DECÍA JOSÉ Antonio Primo de Rivera: "Amamos a España porque no nos gusta". Salvando las distancias, este modesto periodista podría responder a don Guillermo Hernández Dóniz, quien me envía una "carta abierta" que publica este diario en la sección "Cartas al Director", lo mismo referido a la Villa de Los Silos, para explicarle que se equivoca al dedicarme tantos calificativos totalmente injustos. Si se refiere a un comentario mío sobre el aspecto del litoral de la Villa, sólo he contado lo que sé y observa todo el mundo. No retiro absolutamente nada de lo que expuse sobre el desastroso aspecto de abandono que ofrece, en la costa, el que don Guillermo llama Ingenio de Daute. Creo entender que mi contradictor se inclina por la demolición del histórico inmueble, del cual ni tengo proyecto alguno ni he hablado del caso con un supuesto amigo de la Unesco. No gaste gratuitamente, don Guillermo, su ironía barata y guárdela para ocasión propicia, lo mismo que las cretineces de los visitantes de alpargatas y los silenses con taparrabos, que todo eso se lo ha inventado usted en un intento farolístico fracasado de antemano.
No recuerdo si, en el comentario que tan poco le gustó a don Guillermo, mencioné que la urbanización de Los Silos cara al mar ha sido trazada por arquitectos enemigos acérrimos de la Villa. Ahora, si lo he dicho, lo repito. Esos verdaderos telones ante el panorama marino casi en la misma orilla del mar donde estalla la ola son dignos de un enemigo encarnizado. Y ahí sí que pegaría una demolición inmediata si fuera posible.

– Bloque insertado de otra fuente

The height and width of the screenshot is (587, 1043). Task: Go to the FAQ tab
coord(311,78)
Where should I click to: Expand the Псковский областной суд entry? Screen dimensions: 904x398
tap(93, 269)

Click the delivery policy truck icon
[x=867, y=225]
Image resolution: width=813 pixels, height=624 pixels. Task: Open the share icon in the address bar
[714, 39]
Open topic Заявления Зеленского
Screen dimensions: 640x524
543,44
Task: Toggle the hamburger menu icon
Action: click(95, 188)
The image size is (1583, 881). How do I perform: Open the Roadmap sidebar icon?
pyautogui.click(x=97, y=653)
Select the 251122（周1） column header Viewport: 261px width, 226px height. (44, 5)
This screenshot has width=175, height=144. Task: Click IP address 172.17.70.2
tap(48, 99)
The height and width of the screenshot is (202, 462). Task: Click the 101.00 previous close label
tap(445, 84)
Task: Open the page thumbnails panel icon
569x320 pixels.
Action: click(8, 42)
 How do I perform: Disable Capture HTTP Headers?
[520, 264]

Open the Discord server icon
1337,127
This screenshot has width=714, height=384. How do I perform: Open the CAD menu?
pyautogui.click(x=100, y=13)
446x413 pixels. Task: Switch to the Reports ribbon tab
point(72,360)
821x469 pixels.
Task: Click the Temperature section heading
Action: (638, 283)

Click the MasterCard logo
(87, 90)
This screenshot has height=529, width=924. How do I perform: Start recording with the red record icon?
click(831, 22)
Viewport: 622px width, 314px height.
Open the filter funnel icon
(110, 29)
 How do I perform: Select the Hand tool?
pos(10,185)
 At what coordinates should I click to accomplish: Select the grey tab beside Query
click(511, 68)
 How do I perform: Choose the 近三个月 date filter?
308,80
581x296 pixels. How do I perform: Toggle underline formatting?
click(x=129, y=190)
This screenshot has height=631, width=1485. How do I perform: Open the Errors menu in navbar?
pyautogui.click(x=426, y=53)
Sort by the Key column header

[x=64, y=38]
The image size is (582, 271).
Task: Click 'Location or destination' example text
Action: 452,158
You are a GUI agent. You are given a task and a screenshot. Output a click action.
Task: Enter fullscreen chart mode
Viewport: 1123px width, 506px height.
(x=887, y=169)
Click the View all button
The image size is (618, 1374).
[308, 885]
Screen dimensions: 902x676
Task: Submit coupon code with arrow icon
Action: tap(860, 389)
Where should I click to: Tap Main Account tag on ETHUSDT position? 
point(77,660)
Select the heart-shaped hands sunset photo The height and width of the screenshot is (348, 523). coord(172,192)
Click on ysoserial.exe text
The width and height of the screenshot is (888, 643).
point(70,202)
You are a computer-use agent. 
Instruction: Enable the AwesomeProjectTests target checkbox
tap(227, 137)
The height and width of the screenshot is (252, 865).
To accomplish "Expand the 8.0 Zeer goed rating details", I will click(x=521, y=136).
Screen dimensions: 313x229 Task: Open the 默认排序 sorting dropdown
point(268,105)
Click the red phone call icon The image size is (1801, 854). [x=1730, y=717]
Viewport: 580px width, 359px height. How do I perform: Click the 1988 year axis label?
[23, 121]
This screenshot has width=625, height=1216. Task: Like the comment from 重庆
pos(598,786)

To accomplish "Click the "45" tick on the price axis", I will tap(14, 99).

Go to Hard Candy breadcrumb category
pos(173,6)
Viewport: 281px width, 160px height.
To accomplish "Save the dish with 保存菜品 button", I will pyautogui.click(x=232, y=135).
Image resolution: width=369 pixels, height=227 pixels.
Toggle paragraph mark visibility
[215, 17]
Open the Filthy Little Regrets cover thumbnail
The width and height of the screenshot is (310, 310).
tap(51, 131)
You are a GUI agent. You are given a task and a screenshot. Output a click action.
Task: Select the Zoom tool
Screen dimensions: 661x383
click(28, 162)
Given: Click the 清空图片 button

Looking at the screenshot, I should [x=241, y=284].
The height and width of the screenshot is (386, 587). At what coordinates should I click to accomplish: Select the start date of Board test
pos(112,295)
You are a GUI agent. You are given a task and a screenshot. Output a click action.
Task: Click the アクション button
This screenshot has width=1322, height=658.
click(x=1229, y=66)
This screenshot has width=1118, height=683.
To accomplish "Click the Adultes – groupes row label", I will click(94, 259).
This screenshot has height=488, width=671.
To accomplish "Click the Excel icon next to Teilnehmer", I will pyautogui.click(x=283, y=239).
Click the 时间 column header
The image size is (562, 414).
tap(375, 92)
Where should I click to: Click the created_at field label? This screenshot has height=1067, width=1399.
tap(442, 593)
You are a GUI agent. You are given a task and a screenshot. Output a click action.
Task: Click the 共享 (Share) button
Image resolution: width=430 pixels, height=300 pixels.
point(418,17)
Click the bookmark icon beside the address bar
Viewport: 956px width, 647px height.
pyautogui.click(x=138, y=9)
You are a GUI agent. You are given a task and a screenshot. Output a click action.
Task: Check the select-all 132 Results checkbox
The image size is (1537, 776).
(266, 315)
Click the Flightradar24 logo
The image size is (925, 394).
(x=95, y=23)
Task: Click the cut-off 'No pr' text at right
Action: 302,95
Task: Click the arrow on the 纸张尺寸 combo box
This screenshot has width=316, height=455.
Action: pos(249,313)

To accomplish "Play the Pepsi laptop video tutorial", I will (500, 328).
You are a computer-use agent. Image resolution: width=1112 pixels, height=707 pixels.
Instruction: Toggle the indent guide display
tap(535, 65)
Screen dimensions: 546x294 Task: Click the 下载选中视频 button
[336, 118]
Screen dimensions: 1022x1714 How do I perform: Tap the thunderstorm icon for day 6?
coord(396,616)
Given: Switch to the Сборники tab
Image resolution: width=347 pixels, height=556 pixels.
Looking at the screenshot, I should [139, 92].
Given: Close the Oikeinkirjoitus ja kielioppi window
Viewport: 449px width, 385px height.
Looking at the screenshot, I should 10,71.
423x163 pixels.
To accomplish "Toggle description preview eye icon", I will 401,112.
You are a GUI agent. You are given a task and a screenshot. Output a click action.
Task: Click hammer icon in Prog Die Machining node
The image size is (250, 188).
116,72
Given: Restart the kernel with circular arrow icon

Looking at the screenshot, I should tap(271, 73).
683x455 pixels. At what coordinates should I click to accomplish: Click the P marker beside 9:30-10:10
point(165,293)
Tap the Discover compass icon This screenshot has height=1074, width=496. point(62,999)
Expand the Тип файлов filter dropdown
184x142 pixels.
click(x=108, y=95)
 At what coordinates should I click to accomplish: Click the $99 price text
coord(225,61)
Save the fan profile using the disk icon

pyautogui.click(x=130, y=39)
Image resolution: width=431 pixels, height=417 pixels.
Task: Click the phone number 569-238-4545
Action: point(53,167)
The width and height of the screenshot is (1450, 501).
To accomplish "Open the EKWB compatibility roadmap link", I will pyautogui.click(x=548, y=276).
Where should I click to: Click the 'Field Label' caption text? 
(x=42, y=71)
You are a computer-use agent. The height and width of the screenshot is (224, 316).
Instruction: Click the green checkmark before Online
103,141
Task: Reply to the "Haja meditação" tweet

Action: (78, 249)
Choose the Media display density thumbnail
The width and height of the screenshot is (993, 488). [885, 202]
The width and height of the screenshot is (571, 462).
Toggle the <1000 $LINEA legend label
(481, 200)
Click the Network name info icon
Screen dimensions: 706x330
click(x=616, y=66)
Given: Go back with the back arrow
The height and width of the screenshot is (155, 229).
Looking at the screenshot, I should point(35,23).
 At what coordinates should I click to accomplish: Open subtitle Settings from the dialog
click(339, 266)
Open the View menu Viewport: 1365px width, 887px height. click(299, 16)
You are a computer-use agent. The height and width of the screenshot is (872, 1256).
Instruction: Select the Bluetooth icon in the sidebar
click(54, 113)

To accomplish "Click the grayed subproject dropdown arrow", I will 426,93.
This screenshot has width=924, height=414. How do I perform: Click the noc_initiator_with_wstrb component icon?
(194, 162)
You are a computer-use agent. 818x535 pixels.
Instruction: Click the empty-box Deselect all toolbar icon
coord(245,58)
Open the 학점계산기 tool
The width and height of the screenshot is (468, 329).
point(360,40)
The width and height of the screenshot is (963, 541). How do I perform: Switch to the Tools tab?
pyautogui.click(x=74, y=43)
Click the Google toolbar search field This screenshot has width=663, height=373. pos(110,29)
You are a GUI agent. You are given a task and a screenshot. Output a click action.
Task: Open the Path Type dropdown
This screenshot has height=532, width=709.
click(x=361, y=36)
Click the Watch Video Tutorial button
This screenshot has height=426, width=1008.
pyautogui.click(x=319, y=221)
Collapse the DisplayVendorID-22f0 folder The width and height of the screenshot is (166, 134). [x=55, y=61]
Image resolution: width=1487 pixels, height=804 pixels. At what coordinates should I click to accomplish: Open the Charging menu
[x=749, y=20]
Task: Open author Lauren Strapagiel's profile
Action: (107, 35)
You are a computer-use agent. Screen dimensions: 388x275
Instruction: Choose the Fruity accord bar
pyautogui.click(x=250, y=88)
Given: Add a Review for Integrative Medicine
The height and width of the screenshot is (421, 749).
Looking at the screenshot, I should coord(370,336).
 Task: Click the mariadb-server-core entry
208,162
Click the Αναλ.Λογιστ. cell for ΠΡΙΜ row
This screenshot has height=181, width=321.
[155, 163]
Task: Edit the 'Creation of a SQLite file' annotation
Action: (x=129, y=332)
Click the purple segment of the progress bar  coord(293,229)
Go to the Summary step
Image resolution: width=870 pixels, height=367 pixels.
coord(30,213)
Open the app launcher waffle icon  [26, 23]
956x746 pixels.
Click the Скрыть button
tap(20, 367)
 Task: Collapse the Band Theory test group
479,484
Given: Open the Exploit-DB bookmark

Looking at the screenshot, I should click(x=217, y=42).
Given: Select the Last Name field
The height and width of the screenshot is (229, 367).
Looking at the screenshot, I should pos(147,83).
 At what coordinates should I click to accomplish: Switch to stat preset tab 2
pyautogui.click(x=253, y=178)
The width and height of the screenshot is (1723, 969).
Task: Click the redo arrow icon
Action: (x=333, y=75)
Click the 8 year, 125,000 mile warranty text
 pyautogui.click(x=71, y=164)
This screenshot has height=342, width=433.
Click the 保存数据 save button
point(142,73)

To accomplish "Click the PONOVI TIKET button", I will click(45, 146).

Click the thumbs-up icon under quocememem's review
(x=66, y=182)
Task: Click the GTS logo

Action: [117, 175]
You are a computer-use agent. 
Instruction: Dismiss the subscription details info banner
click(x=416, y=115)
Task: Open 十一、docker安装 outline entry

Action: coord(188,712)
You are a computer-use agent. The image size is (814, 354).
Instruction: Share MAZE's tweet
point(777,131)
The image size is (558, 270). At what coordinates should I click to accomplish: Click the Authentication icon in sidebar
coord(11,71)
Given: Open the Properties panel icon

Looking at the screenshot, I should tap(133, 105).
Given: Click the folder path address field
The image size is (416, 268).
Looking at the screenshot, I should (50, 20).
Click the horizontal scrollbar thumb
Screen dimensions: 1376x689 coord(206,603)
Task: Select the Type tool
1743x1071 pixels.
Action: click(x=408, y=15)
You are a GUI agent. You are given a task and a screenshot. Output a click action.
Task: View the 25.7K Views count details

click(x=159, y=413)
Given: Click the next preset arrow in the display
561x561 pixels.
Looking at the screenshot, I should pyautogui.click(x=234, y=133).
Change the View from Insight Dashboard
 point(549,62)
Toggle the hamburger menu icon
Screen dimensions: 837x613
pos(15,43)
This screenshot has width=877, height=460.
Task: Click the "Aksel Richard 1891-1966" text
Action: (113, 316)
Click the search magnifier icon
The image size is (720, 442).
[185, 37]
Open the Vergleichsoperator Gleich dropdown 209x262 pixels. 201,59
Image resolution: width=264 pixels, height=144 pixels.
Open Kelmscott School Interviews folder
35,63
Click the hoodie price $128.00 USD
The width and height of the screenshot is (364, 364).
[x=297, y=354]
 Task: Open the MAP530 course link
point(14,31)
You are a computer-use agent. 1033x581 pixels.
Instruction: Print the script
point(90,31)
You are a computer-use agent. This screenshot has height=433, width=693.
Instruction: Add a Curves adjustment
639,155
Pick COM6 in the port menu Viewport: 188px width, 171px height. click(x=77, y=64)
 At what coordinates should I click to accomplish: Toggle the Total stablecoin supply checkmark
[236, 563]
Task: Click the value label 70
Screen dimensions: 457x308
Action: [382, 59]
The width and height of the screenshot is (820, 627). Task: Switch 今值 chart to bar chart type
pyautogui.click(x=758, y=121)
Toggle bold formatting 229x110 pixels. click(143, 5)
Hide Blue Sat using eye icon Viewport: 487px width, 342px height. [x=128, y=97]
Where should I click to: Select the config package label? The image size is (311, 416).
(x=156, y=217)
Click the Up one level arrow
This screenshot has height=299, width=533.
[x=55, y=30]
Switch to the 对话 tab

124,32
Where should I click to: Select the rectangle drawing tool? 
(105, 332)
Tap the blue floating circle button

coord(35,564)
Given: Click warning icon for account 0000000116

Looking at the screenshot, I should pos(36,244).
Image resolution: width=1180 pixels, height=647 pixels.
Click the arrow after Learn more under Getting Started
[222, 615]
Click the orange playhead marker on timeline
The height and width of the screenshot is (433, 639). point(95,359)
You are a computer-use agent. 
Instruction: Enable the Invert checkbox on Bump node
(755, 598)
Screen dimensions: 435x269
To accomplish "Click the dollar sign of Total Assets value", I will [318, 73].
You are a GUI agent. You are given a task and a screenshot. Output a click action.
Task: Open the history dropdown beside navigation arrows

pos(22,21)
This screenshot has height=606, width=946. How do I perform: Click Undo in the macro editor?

Ignoraba que la antigua industria del azúcar fuera propiedad privada y albergara una explotación platanera. Lo del "ordeno y mando" -otra ironía suya- lo debió de ejercer, muchos años atrás, el ayuntamiento y hasta el Gobierno autónomo. Entonces se trataría de un bien municipal, donde podría reconstruirse lo que sería, a modo de museo, un conjunto monumental que sería único en la isla y puede que en Canarias porque no conozco algo igual en el Archipiélago.
Y como tampoco pienso retirar una sola palabra de lo que dije sobre el horno de cal y ya contesté al escrito de una señora sobre el caso del agujero de "observación ilegal" en la sede del ayuntamiento, me queda que decir a don Guillermo que adquiera un escudo viejo en un "rastrillo" de por ahí por si alguna de mis "flechas envenenadas" perdidas le alcanza por casualidad. Y si, con su influencia, usted consigue que me declaren "persona no grata" por decir las verdades, lo aceptaré resignadamente. En este oficio, uno está expuesto y acostumbrado a los efectos de la mala leche, con perdón, de los demás, en especial de los que se farolean.